# [Exercise requirements]
Reproduce, exactly and only, the lines of the data that follows from the one containing "This screenshot has" down to the one containing "Screen dimensions: 1568x592", without pictures.

# [Task inputs]
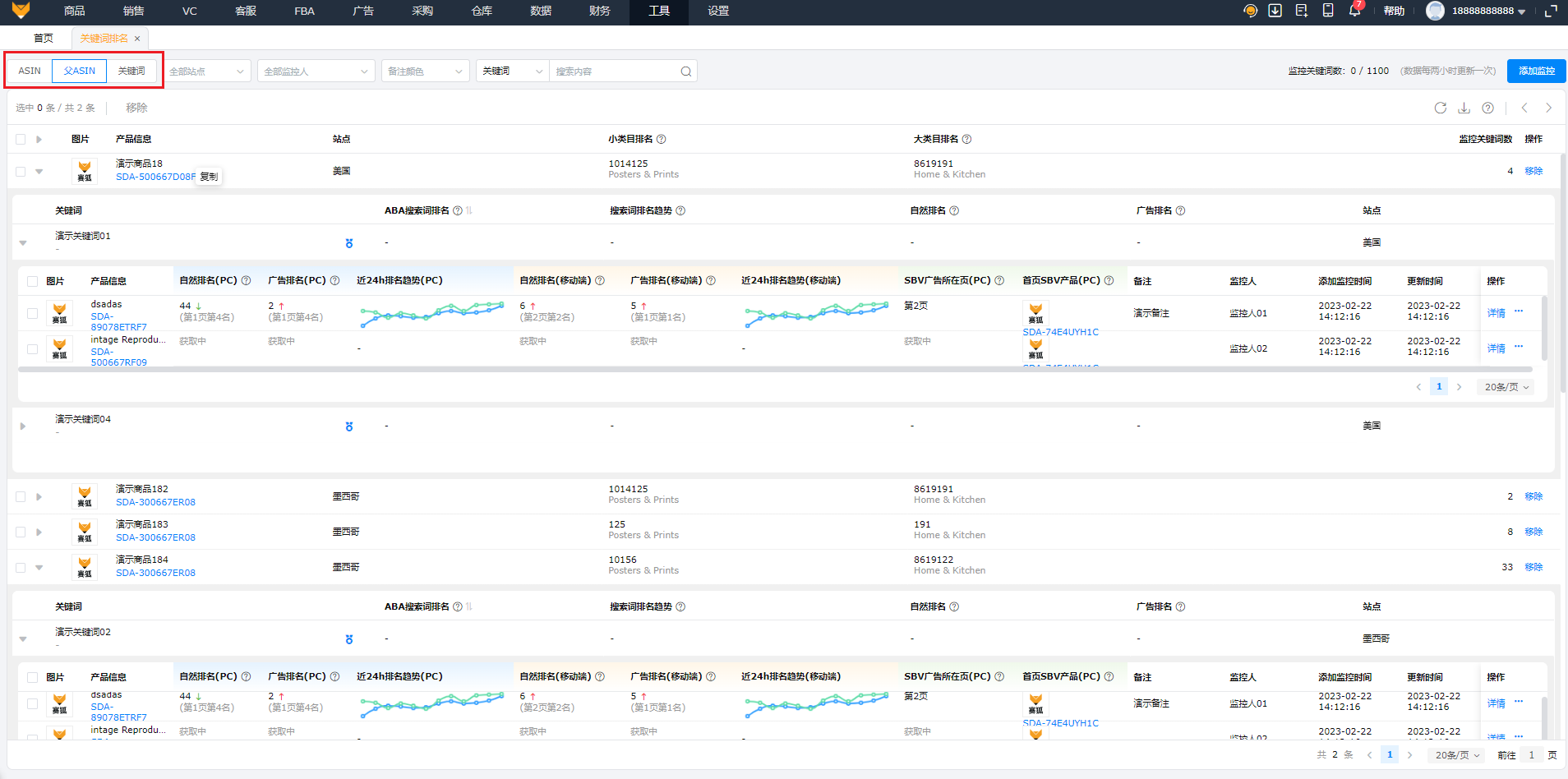Open the mobile app phone icon

(x=1328, y=11)
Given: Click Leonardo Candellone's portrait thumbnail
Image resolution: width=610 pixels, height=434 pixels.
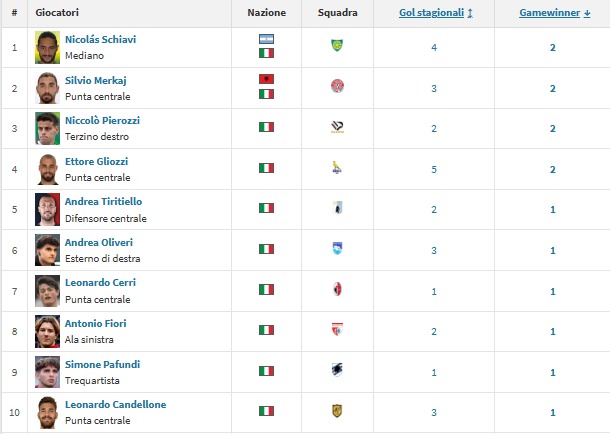Looking at the screenshot, I should [47, 412].
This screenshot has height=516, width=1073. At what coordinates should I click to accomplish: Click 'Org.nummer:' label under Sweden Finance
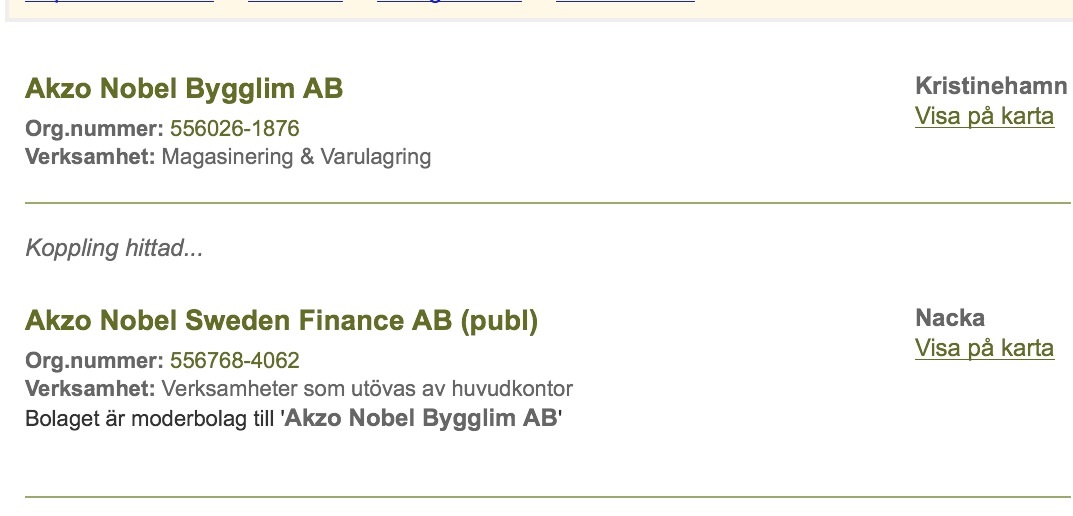coord(94,361)
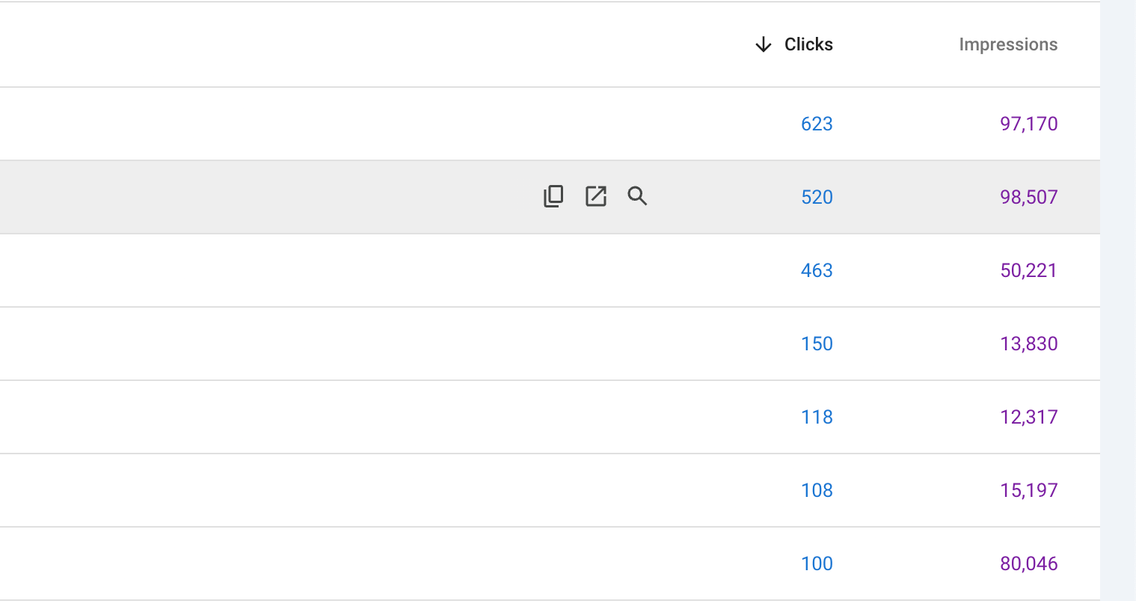Open the external link icon in the gray row
The image size is (1136, 601).
click(595, 196)
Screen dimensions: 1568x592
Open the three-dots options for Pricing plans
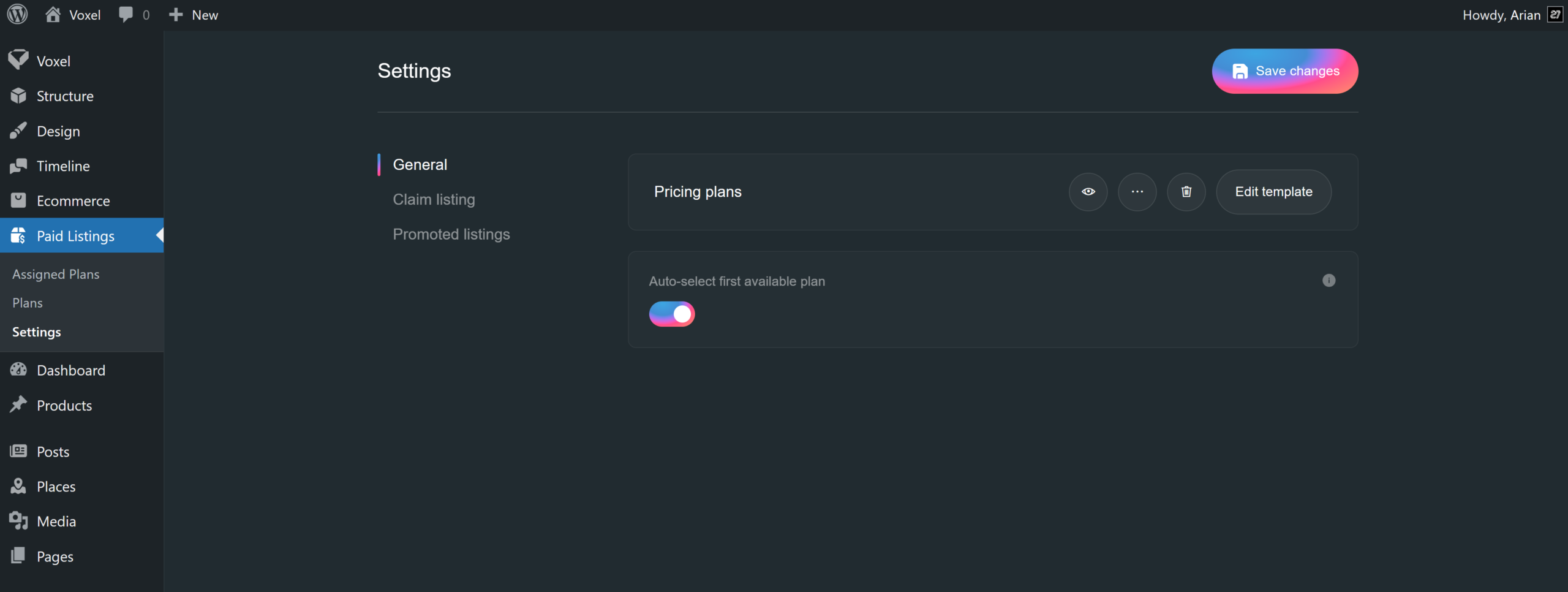coord(1137,192)
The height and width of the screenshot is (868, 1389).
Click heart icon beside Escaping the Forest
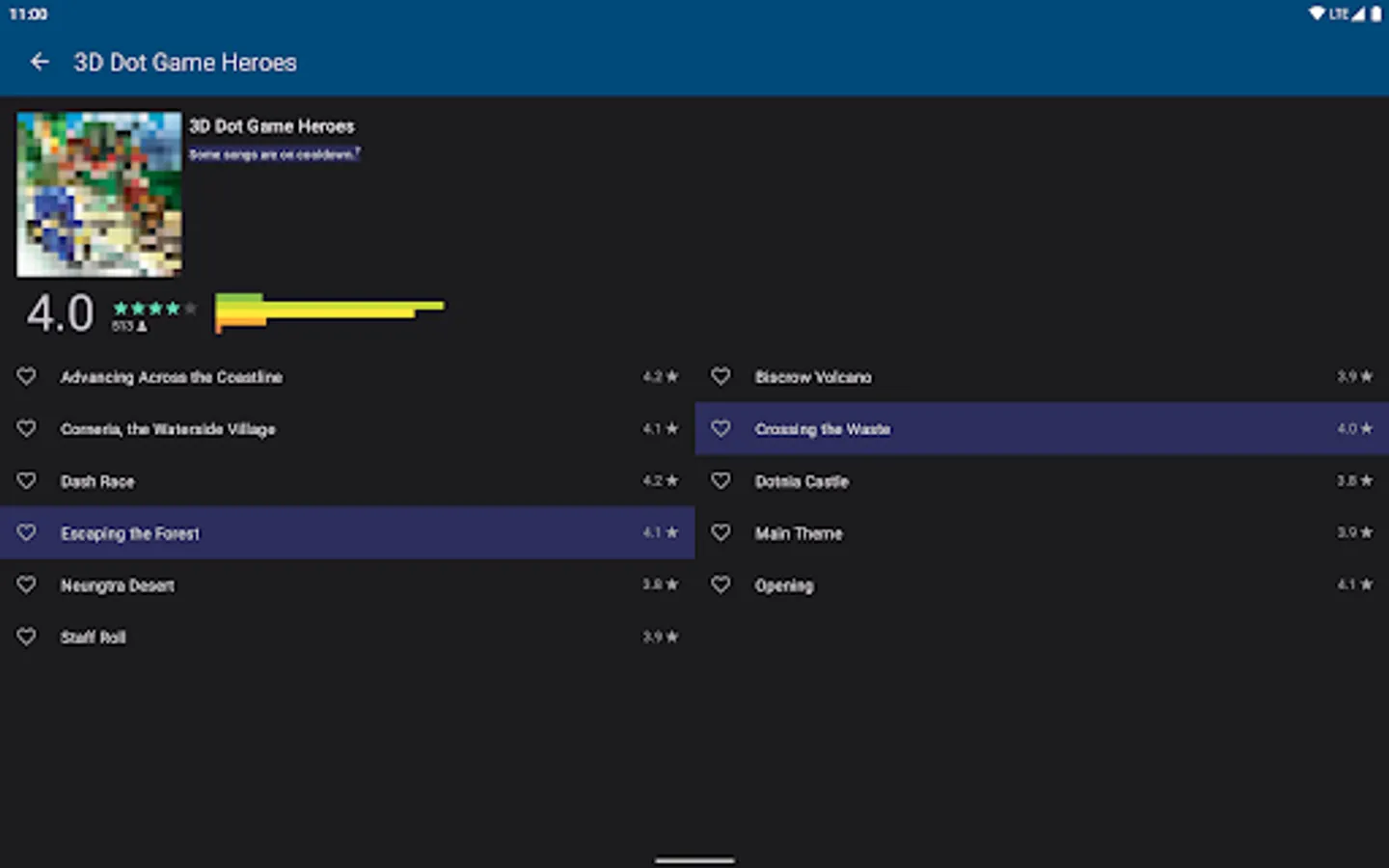(27, 532)
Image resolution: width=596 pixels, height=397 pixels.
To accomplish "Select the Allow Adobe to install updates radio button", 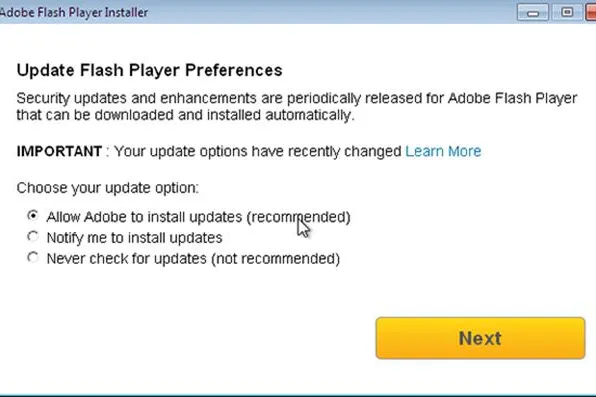I will point(33,216).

# [Answer box]
This screenshot has height=516, width=1073. At what coordinates should I click to accomplish: Click 'Org.nummer:' label under Sweden Finance
coord(94,361)
Open the external link icon in the gray row
The image size is (1136, 601).
click(595, 196)
Screen dimensions: 1568x592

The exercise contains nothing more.